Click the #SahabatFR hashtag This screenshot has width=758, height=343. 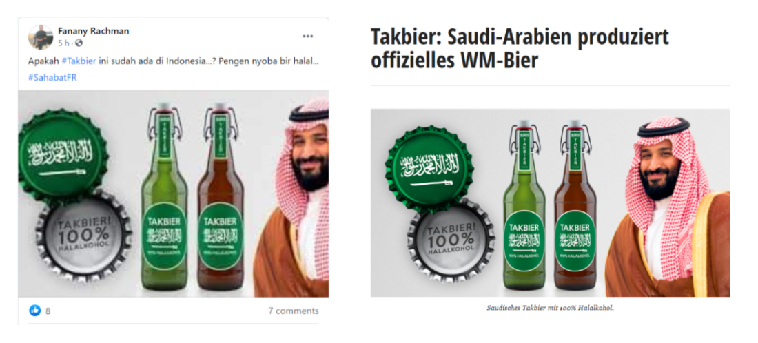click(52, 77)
━━━━━━━━━━━━━━━━
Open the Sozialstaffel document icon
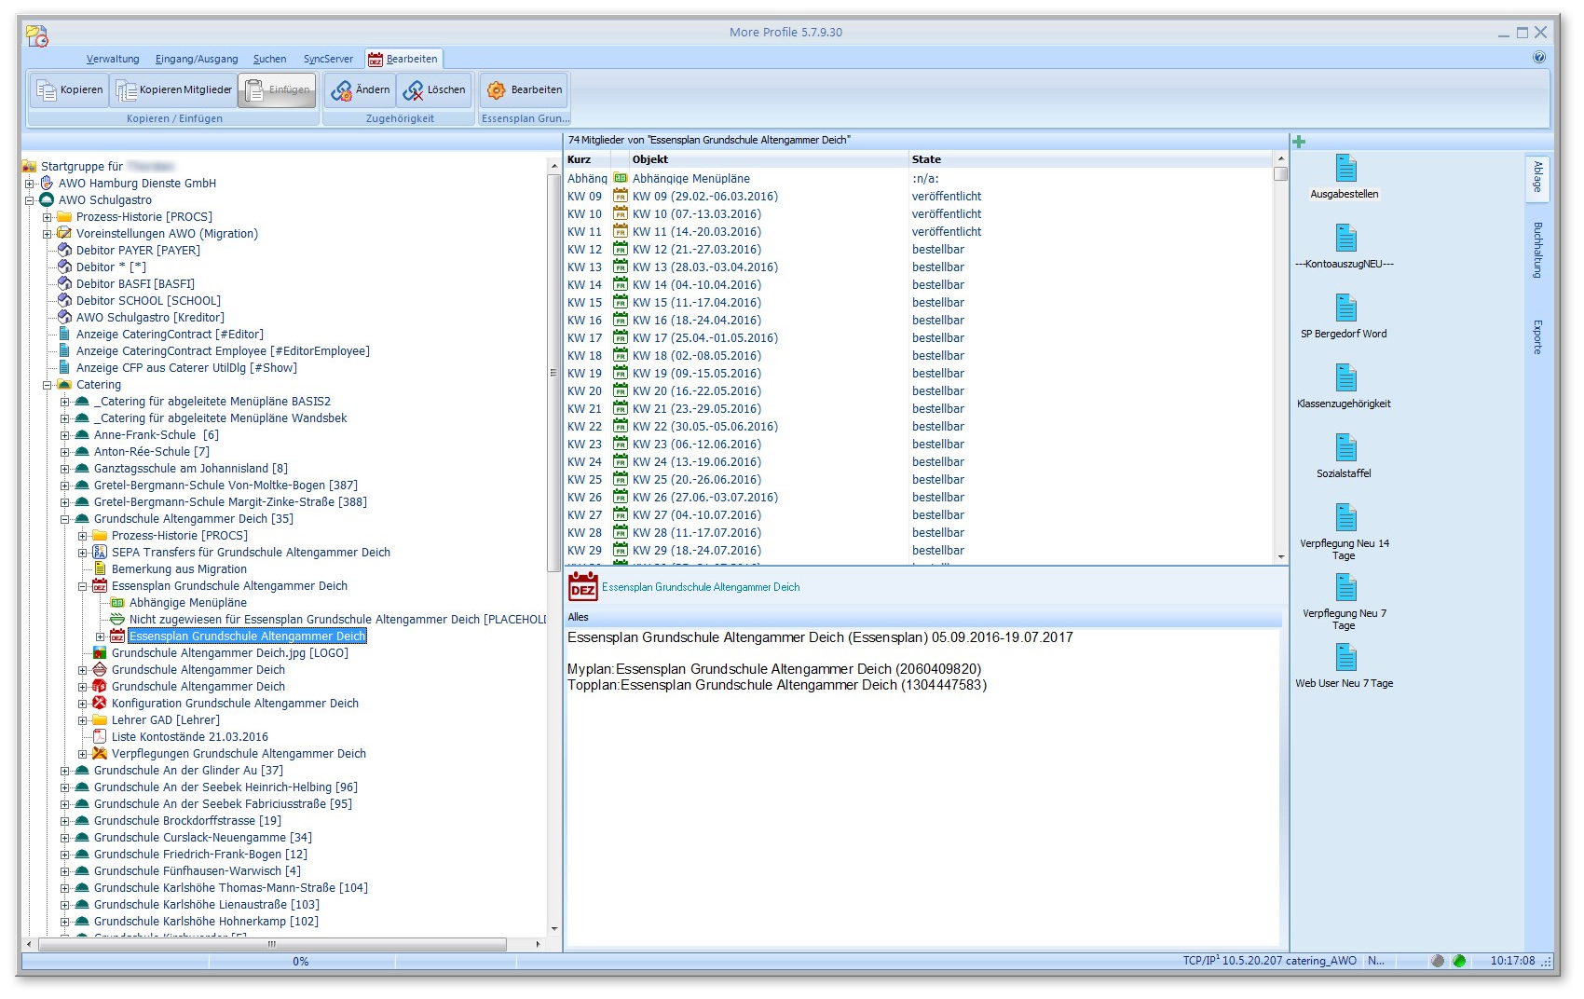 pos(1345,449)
━━━━━━━━━━━━━━━━
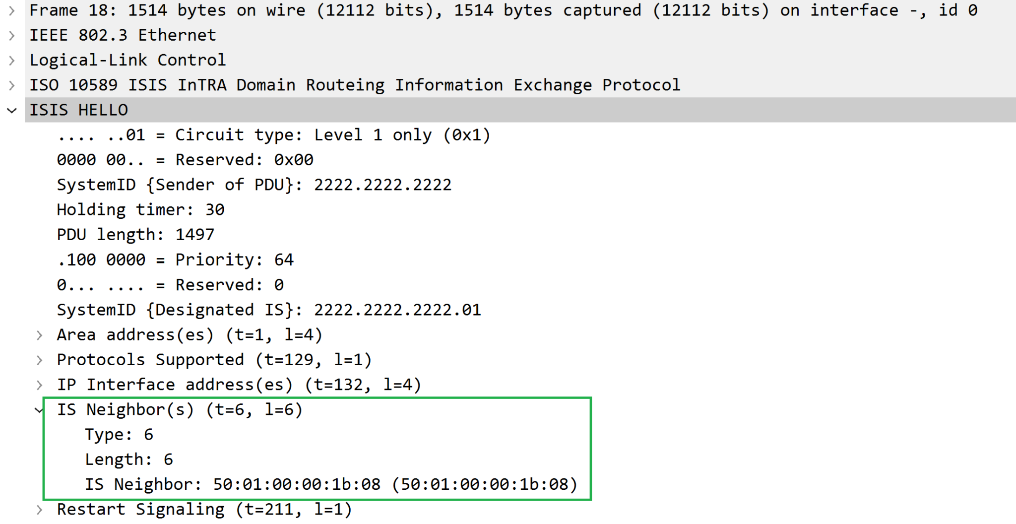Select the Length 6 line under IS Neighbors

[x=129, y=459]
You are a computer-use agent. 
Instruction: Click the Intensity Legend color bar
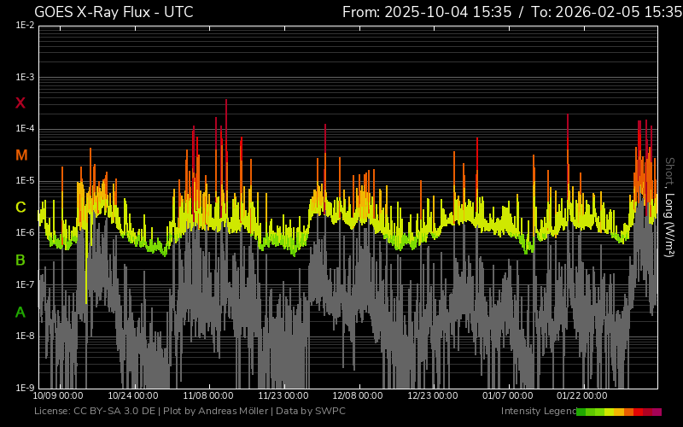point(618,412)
━━━━━━━━━━━━━━━━
Rewrite the stretch from the line containing "You are a computer-use agent." through the line containing "point(618,412)", replacing "Intensity Legend" with "Intensity Scale" and keeping everything else the same. Leave the pictures out.

You are a computer-use agent. 
Instruction: Click the Intensity Scale color bar
point(618,412)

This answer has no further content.